O senador Flávio Bolsonaro afirmou ontem ter se reunido com o ministro do STF Alexandre de Moraes, acompanhado do advogado Paulo Cunha Bueno, para reforçar o pedido de prisão domiciliar humanitária para o ex-presidente Jair Bolsonaro. O encontro, descrito pelo senador como uma conversa objetiva, serviu para apresentar pessoalmente os argumentos já contidos no pedido formal protocolado pela defesa nesta semana. Bolsonaro segue internado em UTI no Hospital DF Star, em Brasília, desde a última sexta-feira, tratando broncopneumonia bilateral provocada por broncoaspiração.
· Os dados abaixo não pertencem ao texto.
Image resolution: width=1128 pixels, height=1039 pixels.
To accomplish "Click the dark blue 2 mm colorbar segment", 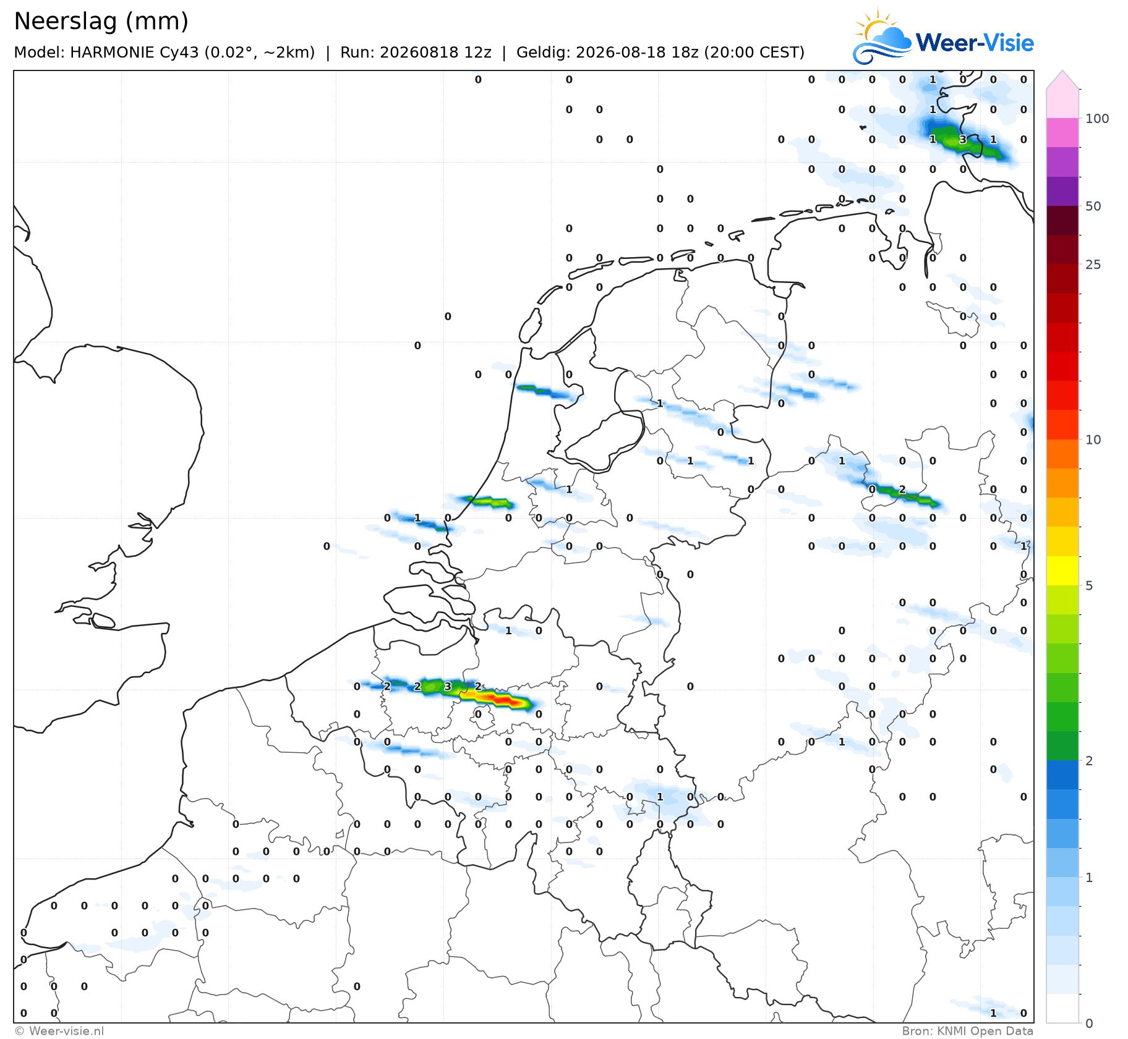I will click(x=1062, y=774).
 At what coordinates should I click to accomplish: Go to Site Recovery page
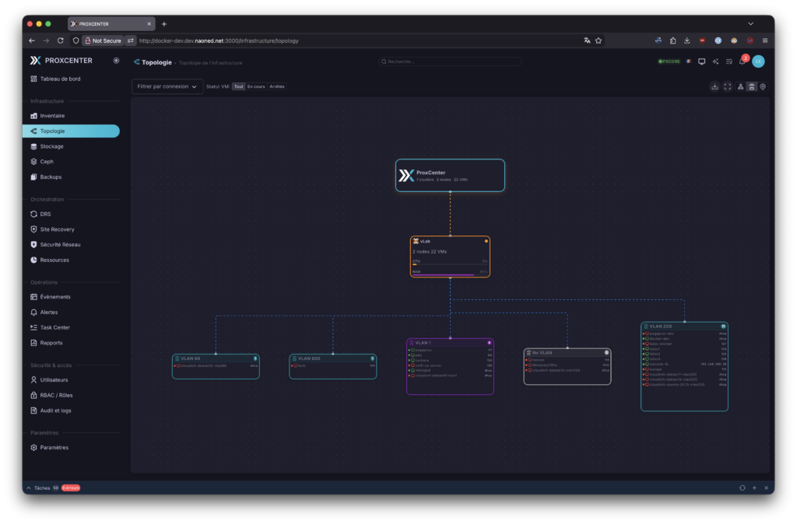[x=57, y=229]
O senador destacou como ponto central do pedido o risco de que o ex-presidente sofra uma crise respiratória grave sem ser encontrado a tempo na cela. A defesa argumenta que o ambiente prisional não oferece condições de monitoramento médico permanente nem resposta imediata a intercorrências respiratórias. Após a visita ao hospital, Flávio afirmou que o pai está melhorando e que os medicamentos estão fazendo efeito, descrevendo a evolução como dentro do planejado, sem intercorrências.

Bolsonaro está preso no 19º Batalhão da Polícia Militar do Distrito Federal, conhecido como Papudinha, onde cumpre pena de 27 anos e três meses por tentativa de abolição do Estado Democrático de Direito. Esta é sua terceira pneumonia desde o fim do mandato em 2022 e a mais grave delas. O STF ainda não se pronunciou sobre o novo pedido de prisão domiciliar.